### Given exercise
Can you output the records below word for word, with the pictures left out?

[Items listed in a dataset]
— begin —

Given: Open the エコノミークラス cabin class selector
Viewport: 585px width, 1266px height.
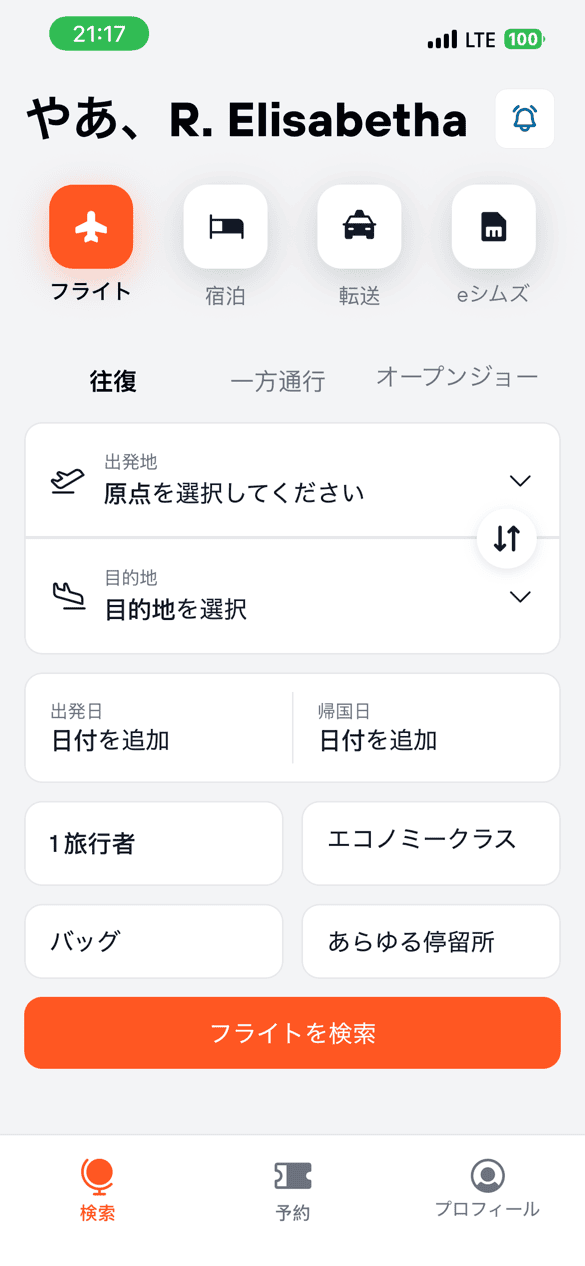Looking at the screenshot, I should click(430, 843).
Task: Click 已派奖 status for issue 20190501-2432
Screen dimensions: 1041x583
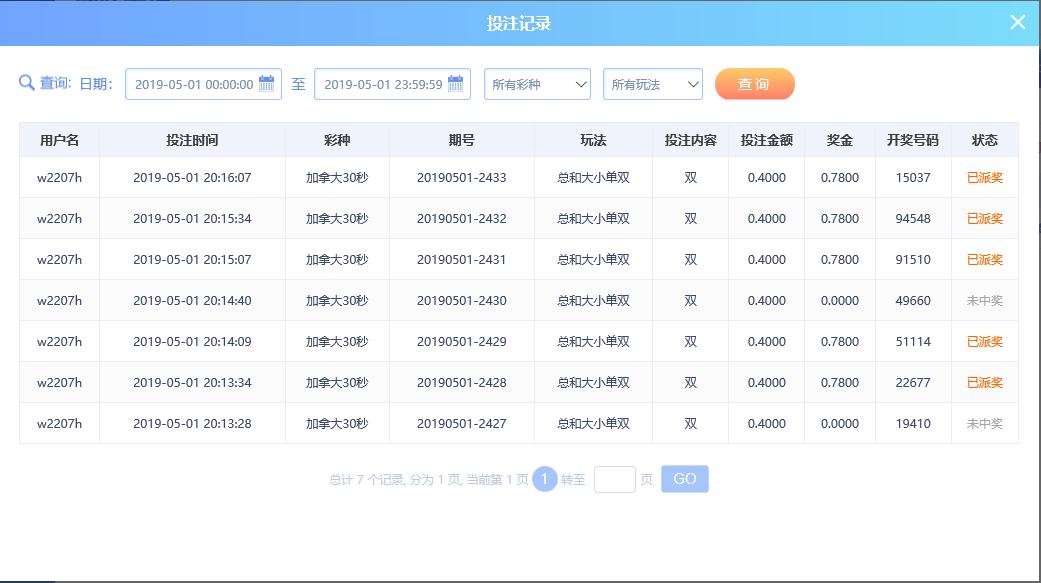Action: (x=985, y=218)
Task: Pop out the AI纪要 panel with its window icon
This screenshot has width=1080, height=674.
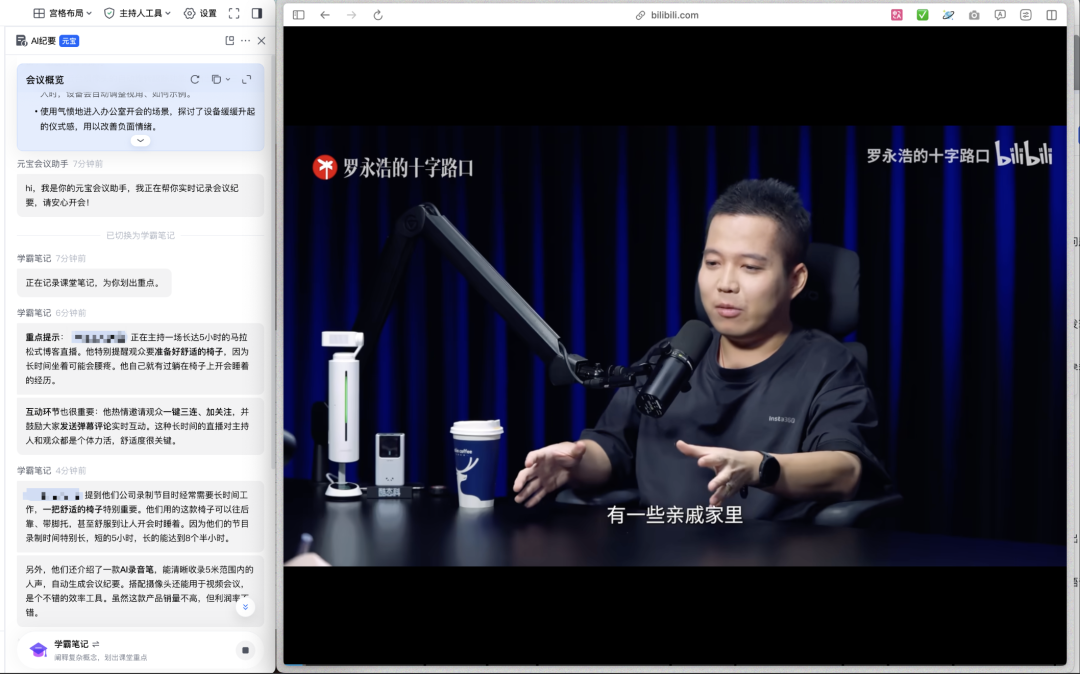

— end —

### The response
Given: Open the エコノミークラス cabin class selector
Viewport: 585px width, 1266px height.
Looking at the screenshot, I should click(430, 843).
Task: Click 已派奖 status for issue 20190501-2432
Screen dimensions: 1041x583
Action: (x=985, y=218)
Task: Pop out the AI纪要 panel with its window icon
This screenshot has width=1080, height=674.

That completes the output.